**Required work:** In the statement on cross-border aid to Syria, where did the British ministerial delegation travel this month?
* START Document section *
Responding to the call of humanitarians on the Syrian border

Thank you President. I join others in thanking the Secretary-General, USG Griffiths and Mr. Agha for their briefings.

As we have heard, the Security Council will soon consider the UN mandate to provide cross-border aid to Syria.

The United Kingdom is confident that this Council should take decisions that alleviate humanitarian suffering and contribute to peace and security.

We base our decisions on evidence and on the advice of humanitarian actors on the ground working to save lives.

This month, a British ministerial delegation traveled to the Turkish-Syrian border and witnessed the enormous efforts made to ensure smooth and transparent cross-border humanitarian operations.

As we heard today, the situation in Syria, caused by 11 years of conflict, continues to deteriorate, with 80% of the population in need of humanitarian assistance.
* END Document section *
* START Listing *
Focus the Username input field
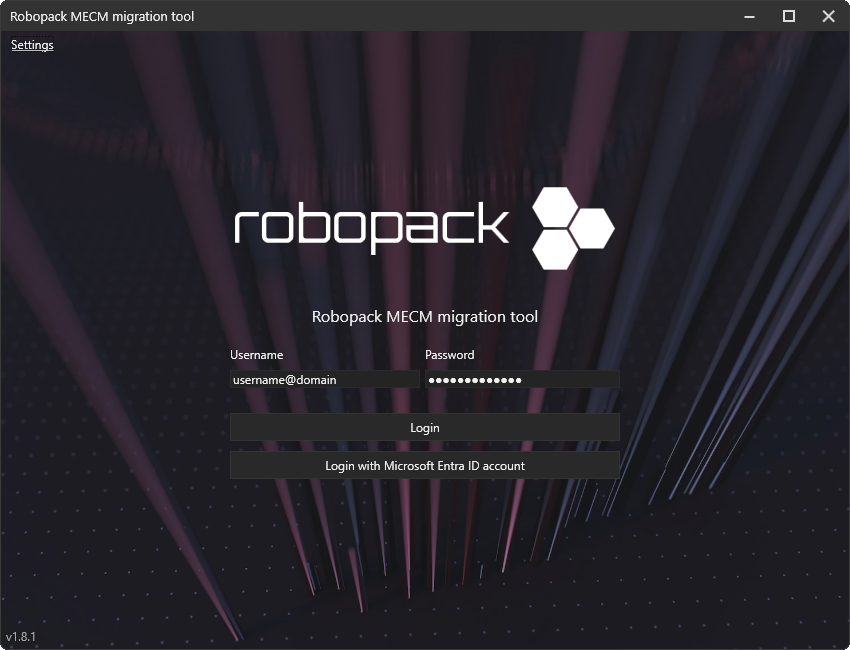This screenshot has height=650, width=850. coord(324,378)
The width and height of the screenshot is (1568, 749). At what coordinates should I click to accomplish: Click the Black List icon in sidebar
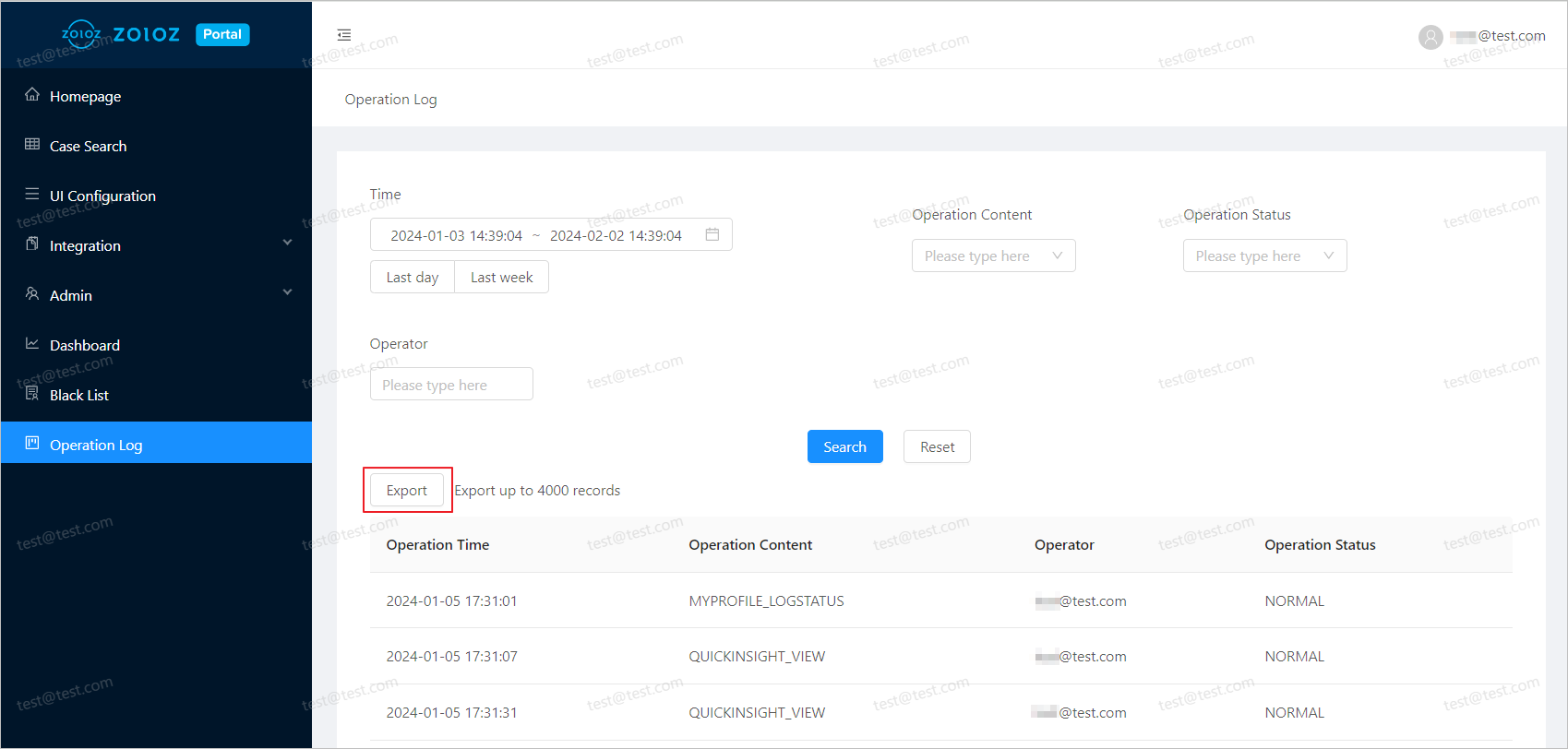(32, 394)
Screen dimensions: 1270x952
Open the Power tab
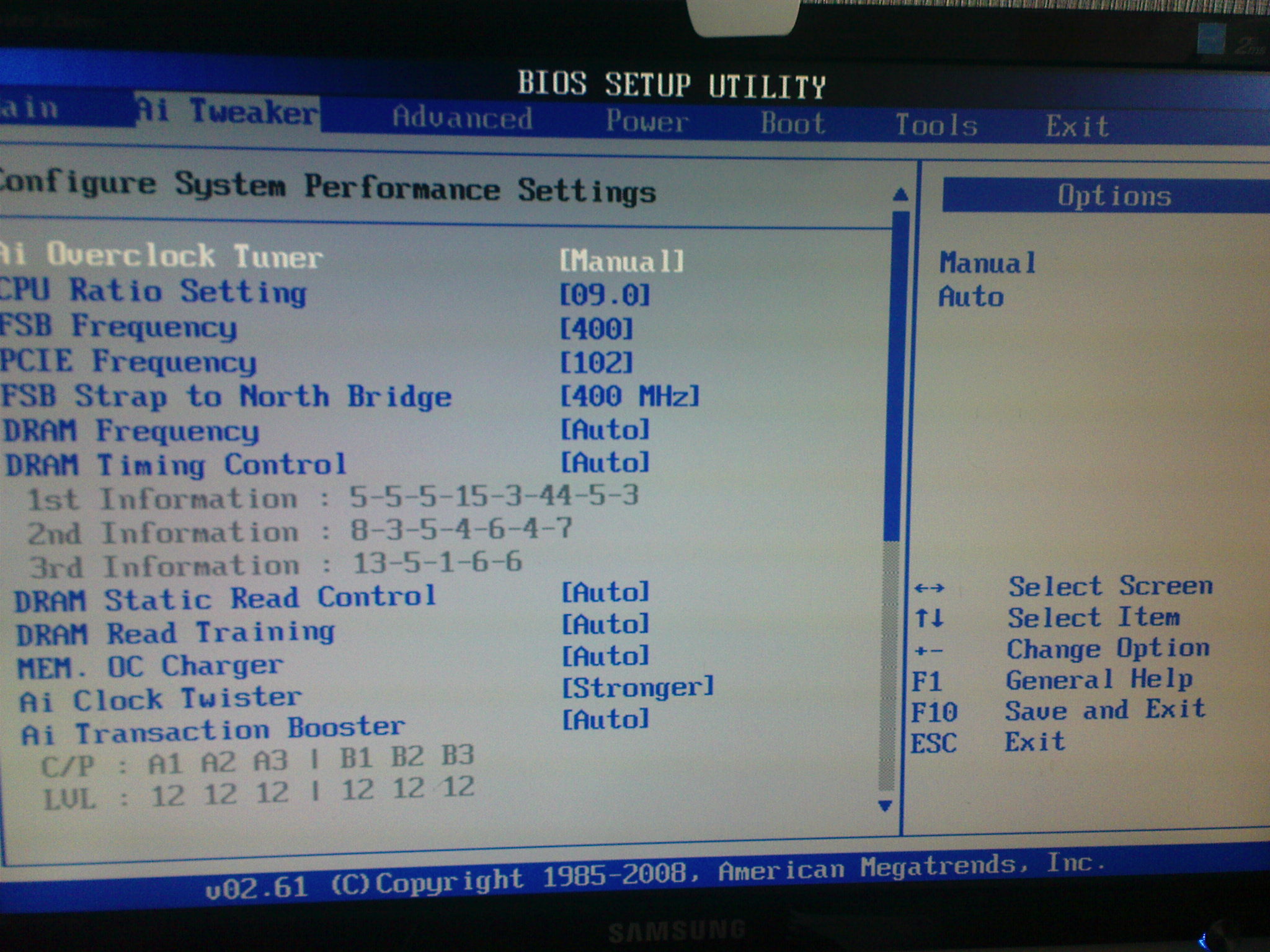coord(647,121)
* END Listing *
**Exercise solution:** The Turkish-Syrian border.